More than two years have passed since the administration announced its first open government national action plan. It has now unveiled its second one intended to guide the country over the next two years.
The first NAP was released in September 2011 and featured 26 commitments to increase government transparency and improve public access to information. This latest NAP includes 23 new or expanded open government commitments.
The release was announced in a White House blog post today by Deputy Chief Technology Officer Nick Sinai and Gayle Smith, special assistant to the president and senior director for development and democracy.
“This second National Action Plan is another opportunity to set concrete and measurable goals for achieving a more transparent, participatory, and collaborative government,” Sinai and Smith wrote in the post.

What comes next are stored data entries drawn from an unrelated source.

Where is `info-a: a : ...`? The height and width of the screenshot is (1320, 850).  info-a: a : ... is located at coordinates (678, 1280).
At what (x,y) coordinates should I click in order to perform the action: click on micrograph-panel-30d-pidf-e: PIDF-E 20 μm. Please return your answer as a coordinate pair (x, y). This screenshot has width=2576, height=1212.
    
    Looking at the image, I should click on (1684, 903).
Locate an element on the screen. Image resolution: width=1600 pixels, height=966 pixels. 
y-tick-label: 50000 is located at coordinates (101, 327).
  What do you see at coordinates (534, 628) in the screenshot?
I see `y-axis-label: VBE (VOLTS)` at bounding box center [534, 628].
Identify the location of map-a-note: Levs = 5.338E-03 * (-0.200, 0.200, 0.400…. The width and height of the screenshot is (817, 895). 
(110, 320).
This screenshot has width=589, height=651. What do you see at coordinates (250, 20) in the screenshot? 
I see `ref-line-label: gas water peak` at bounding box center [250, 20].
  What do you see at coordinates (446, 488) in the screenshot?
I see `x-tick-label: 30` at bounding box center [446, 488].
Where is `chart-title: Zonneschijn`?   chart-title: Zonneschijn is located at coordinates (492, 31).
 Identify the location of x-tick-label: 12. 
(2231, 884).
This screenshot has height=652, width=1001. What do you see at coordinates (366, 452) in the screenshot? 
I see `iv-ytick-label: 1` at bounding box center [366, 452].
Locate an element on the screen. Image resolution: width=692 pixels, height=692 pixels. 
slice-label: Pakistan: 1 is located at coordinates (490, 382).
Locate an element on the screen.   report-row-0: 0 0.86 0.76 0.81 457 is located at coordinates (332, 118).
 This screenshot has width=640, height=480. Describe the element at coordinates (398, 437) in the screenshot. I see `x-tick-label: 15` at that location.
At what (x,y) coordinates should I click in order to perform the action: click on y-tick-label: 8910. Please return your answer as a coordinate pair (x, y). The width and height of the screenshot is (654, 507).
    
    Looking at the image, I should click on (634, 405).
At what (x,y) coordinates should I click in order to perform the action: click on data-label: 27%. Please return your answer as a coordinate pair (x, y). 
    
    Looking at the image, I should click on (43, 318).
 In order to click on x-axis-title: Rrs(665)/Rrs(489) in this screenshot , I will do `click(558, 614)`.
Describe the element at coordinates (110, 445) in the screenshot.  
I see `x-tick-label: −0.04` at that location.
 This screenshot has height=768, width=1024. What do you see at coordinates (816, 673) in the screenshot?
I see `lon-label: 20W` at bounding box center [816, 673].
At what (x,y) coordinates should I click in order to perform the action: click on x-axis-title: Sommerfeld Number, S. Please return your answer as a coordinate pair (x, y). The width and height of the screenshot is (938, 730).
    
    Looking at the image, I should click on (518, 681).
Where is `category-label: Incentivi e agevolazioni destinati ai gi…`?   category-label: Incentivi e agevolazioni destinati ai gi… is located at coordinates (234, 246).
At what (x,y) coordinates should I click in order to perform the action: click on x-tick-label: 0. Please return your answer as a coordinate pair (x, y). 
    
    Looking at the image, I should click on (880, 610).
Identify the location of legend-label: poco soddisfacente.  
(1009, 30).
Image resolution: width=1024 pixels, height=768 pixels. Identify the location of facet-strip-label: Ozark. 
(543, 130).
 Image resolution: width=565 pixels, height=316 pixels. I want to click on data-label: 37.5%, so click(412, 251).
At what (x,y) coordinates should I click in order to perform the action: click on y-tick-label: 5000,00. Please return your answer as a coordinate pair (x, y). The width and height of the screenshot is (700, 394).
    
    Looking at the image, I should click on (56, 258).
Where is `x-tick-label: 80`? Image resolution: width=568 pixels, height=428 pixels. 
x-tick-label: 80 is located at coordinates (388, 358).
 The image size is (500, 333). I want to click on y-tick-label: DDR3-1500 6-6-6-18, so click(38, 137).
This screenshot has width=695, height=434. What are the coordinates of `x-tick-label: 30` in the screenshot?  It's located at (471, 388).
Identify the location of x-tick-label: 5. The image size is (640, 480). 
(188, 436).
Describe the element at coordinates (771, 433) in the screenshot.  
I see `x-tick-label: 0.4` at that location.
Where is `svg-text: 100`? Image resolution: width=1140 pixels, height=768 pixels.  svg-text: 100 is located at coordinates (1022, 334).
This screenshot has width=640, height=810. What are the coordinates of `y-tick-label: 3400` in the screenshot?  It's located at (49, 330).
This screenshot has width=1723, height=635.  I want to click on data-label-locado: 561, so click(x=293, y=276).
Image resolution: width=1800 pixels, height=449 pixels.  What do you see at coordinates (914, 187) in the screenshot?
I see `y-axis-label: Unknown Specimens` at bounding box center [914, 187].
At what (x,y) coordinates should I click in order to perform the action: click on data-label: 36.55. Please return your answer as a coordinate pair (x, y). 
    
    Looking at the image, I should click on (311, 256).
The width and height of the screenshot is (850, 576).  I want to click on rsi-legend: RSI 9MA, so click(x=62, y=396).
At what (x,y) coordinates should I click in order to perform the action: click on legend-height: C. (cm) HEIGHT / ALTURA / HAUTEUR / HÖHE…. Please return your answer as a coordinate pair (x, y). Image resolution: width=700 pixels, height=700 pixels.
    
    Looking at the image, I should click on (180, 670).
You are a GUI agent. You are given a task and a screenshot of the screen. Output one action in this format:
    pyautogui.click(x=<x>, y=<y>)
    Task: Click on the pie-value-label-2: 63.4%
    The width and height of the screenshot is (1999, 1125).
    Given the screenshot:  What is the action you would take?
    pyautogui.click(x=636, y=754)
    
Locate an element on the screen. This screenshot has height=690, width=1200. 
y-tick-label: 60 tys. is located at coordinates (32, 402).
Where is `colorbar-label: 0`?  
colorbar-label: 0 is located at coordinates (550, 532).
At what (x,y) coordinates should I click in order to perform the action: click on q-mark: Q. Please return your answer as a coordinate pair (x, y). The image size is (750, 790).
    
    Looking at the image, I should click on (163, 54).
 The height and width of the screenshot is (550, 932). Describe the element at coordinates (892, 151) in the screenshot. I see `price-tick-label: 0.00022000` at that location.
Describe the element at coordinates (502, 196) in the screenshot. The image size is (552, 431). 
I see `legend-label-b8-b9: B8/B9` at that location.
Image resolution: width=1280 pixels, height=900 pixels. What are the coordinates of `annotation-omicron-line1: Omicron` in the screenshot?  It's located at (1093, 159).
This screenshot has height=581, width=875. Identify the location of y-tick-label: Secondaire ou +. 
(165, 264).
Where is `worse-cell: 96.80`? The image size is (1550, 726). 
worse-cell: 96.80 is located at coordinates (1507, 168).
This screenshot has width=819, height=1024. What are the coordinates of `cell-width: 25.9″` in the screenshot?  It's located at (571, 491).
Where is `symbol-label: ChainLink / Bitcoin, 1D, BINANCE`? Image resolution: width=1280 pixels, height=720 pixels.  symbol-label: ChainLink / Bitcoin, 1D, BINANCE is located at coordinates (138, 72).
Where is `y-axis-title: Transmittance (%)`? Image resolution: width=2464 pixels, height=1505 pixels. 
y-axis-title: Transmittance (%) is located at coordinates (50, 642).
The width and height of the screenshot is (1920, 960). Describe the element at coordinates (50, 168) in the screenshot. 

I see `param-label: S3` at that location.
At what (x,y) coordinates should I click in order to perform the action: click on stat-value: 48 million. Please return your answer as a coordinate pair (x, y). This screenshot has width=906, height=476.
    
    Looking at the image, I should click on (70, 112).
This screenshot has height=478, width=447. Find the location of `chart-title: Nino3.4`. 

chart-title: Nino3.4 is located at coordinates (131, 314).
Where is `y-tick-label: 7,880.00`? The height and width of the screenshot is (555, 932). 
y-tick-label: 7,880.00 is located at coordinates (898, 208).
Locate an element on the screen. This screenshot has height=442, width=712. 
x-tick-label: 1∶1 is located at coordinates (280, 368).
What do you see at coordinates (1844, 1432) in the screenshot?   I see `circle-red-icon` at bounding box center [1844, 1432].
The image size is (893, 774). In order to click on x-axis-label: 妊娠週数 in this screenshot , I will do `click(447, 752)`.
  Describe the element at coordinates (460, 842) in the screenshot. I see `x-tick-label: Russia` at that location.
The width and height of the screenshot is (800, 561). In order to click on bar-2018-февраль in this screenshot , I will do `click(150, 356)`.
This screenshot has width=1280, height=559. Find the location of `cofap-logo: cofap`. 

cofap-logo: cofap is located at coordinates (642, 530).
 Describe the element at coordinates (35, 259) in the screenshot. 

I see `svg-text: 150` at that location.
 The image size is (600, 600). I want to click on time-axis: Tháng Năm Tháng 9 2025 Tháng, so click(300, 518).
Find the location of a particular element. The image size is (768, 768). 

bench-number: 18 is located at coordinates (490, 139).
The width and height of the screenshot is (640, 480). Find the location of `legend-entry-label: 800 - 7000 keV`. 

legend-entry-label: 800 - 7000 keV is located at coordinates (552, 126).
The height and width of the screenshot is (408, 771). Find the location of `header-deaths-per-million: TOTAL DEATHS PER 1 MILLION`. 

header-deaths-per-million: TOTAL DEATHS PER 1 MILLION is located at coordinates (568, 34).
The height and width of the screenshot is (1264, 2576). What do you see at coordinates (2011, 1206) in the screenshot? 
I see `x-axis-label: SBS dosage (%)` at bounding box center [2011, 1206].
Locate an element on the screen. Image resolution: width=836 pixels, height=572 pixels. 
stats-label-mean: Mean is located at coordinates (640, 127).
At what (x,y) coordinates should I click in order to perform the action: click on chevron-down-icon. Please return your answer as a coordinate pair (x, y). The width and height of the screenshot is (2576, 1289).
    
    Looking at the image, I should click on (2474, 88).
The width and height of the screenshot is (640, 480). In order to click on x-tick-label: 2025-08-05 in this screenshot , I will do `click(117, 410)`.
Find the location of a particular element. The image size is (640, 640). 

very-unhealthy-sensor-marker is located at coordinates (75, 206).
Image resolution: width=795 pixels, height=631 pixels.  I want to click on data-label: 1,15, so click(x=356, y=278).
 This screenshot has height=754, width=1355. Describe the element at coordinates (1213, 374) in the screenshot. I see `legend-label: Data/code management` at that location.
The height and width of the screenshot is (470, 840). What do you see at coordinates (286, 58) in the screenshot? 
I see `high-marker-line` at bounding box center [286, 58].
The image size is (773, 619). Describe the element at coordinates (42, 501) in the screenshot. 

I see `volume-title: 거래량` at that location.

In creating this second NAP, the federal government reached out for input from the public, academia, private sector and different civil society organizations to refine the commitments made in the first framework.
According to the report, this document will serve as a road map for the next two years for the administration as it works to partner with outside organizations to further open data.
Sinai and Smith described the other initiatives launched or expanded today as “increasing open innovation by encouraging expanded use of challenges, incentive prizes, citizen science and crowdsourcing to harness American ingenuity, as well as modernizing the management of government records by leveraging technology to make records less burdensome to manage and easier to use and share.”
Here are some examples of initiatives outlined in the second NAP:
- Improvements to the We the People site, which makes petitioning the government easier. The second NAP creates a more streamlined process for signing petitions and an updated application programming interface will allow signatures to be collected and submitted to the We the People platform from a third-party site.
- Updating and improving the Freedom of Information Act by simplifying the process of filing requests at agencies. For example, the second NAP would establish a FOIA Advisory Committee and improve FOIA training across government.
- Strengthen and expand whistle-blower protection for government personnel by mandating participation in the whistleblower certification and implementing the 2012 presidential directive protecting whistle-blowers.
- Increase transparency in federal spending by opening up more federal spending data and publishing additional federal contracting data. The NAP will also require the U.S. to join the Global Initiative on Fiscal Transparency.
- It will also open up more data to the public through an improved Data.gov site, further encouragement of agencies putting their data in published lists of datasets, and opening up agriculture and nutrition data, as well as natural disaster data to support response and recovery efforts.